16. Oidium abortifaciens.—The Ergot-mould.
Related entry: Spurred Rye or Ergot
History.—Phillipar [Traité Organogr. et Physiologico-agric. sur l'Ergot, Versailles, 1827.], in 1837, recognized the joints or sporidia of this fungus on ergot. Phrebus [Deutschl. kryptog. Giftgewachse, Taf. ix. Berlin, 1838.], in 1838, detected and figured these bodies, but did not consider them to be of a fungic nature. Mr. John Smith [Trans. Linn. Society, vol. xviii. p. 449.], of the Kew Garden, in November, 1838, recognized them on various ergotized grasses. He considered them to be the joints of a minute articulated fungus, from whose action ergot resulted. In December, 1838, the late Mr. E. J. Quekett [Ibid., p. 453. An abridgment of this paper was published in the Lond. Med. Gaz. vol. xxiii. p. 606, Jan. 19, 1839.] gave an extended account of this fungus, in a paper read before the Linnean Society. Mr. Quekett named the plant Ergotaetia abortans (Ergotaetia, from Ergot, and αιτια, origin; abortans, in allusion to its destroying the germinating power of the grain of grasses, and also to the medicinal powers of ergot). Subsequently, at my suggestion, he substituted the word abortifaciens for abortans.

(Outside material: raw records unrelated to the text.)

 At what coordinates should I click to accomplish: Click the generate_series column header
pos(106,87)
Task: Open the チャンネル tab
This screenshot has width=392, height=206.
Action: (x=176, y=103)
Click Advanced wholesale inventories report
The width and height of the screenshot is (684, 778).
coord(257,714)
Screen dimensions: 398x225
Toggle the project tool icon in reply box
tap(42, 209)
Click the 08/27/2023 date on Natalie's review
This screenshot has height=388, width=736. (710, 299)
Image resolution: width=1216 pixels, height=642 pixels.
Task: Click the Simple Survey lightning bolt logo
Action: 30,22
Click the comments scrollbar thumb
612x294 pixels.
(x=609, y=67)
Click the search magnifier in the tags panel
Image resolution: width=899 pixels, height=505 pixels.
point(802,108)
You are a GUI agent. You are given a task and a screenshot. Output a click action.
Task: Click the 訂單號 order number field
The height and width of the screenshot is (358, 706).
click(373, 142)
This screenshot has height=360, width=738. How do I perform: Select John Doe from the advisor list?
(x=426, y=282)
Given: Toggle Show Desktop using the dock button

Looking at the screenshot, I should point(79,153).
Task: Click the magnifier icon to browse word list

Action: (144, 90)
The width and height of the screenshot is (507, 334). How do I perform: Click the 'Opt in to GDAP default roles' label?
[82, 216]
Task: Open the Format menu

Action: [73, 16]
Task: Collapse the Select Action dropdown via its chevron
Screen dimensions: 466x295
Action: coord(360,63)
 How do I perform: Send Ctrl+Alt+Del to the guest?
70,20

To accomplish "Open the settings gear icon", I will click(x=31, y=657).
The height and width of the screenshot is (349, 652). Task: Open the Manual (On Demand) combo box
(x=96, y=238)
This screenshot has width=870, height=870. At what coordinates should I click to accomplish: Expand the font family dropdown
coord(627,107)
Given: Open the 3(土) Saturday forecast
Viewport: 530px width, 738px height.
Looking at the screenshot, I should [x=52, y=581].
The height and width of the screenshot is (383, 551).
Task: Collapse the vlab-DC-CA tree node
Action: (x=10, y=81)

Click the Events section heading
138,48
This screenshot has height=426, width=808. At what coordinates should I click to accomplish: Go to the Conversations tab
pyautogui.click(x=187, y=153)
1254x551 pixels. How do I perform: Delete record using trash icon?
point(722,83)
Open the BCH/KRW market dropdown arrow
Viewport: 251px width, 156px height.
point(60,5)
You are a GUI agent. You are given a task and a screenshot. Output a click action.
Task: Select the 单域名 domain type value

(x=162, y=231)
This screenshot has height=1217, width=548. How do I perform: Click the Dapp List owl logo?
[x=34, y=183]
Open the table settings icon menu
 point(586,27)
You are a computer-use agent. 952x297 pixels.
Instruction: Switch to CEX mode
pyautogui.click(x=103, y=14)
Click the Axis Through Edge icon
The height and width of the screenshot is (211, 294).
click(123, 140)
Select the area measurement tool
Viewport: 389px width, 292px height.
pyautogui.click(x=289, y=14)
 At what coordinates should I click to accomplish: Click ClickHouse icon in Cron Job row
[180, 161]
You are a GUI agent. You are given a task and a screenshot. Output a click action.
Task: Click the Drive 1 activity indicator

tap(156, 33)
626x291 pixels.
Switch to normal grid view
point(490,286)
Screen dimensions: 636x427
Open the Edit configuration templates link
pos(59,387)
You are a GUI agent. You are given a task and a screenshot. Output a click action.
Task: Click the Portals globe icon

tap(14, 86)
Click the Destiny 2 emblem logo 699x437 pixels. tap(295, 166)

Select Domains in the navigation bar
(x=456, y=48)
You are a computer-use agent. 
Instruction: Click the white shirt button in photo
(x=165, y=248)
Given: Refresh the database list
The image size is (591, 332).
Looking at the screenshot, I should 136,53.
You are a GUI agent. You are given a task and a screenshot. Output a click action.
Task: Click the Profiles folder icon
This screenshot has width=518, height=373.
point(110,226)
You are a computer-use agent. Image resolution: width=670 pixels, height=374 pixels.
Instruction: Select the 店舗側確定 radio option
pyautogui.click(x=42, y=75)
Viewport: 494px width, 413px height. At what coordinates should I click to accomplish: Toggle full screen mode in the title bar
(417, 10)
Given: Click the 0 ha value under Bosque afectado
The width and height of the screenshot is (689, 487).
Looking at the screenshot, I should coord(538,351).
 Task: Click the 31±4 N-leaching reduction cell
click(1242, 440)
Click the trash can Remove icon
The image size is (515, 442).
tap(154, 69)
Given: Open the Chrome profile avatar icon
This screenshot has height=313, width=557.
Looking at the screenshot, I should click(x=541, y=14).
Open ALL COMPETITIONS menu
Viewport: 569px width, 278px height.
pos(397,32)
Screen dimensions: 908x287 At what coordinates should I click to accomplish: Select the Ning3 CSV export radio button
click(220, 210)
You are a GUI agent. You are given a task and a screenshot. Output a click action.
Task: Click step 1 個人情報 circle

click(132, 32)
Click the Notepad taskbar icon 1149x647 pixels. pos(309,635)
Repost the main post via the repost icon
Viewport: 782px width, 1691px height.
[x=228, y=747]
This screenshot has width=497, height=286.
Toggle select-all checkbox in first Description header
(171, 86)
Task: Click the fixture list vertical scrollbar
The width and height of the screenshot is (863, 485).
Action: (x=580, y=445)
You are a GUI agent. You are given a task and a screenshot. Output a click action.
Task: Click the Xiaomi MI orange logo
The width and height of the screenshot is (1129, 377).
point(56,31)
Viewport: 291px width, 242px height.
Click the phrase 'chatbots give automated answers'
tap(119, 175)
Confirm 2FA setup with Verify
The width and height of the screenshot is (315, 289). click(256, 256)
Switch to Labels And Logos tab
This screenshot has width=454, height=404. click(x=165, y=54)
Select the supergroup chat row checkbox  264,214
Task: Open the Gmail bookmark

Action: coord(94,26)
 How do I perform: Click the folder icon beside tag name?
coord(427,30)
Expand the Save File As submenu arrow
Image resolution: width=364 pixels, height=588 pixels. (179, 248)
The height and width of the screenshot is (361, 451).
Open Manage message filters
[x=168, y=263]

Mr. Quekett at first [See the Lond. Med. Gaz. Jan. 19, 1839.] considered this fungus to belong to the sub-order Hyphomycetes, tribe Mucedines; but after his paper had been read at the Linnean Society, and was returned to him for correction, he was led to suppose that the fungus belonged to the sub-order Coniomycetes, tribe Sporidemiei, because its sporidia were produced beneath the epidermis of the grain. Both Link [Report on the Progress of Physiological Botany in 1841, published by the Ray Society, p. 91.] and the Rev. M. J. Berkeley consider the ergot-mould to be a mucedinous fungus belonging to the genus Oidium (so called from ωον, an egg, and ειδος, resemblance), and I have, therefore, called it, at the suggestion of the last-named eminent fungologist, Oidium abortifaciens. Corda [Beitrag zur Kenntniss der Brandarten der Cerealien und des Mutterkorns, in the Oekonomische Neuigkeiten und Verhandlungen, No. 83, 1946: a periodical publication. I am indebted to the Rev. M. J. Berkeley for the loan of corda's paper. A copy of Corda's figures, illustrating the structure of th ergot of rye, and of the microscopic appearance of the fungus, will be given hereafter (see Secale Cornutum).] has recently referred it to the genus Hymenula, of the sub-order Hymenophycetes, and names it Hymenula Clavus.
Botany. Chen. Char.—Microscopic. Threads white or brightly coloured, simple or irregularly branched, moniliform above, and breaking up into more or less elliptical spores. (Berkeley in Lindl. Med. and Oecon. Bot., p. 14, 1844.)
Sp. Char.—Threads white, irregularly branched; spores abundant, elliptic, containing two nuclei (Berkeley).
Mr. Quekett's description of the ergot-mould (called by him Ergotaetia abortifaciens) is as follows: Sporidia elliptical, moniliform, finally separating, transparent, sometimes slightly contracted about their middle, usually containing one, two, or three, but occasionally as many as ten or twelve well-defined greenish granules. They are, on the average, about 1-4000th of an inch long, and 1-6000th of an inch broad. When placed on glass and moistened with water, they readily germinate or produce other plants, though in various ways, as sometimes by emitting tubes (B), by the development of buds (C), and by the formation of septa across their interior (E, F, G, H).
Hab.—Floral envelopes, and ovaria of grasses: Europe, America.
By the growth of these fungi upon or within the ovarium of grasses, a diseased condition of the ovarium, involving the whole of the embryo, and sometimes partially or wholly the albumen, is produced. This disease, called the ergot or spur, will be described hereafter (see Secale Cornutum). Mr. Quekett [Lond. Med. Gaz. Oct. 8, 141; and Trans. of the Linn. Society, vol. xix. p. 137.] has shown that the sporidia of this fungus are capable of infecting healthy grains of corn, and of ergotizing them.
Properties.—The chemical properties and physiological effects of this fungus are at present quite unknown. We have yet to learn whether the peculiar properties of ergotized grasses depend on the fungi, or on the morbid products of the ovarium.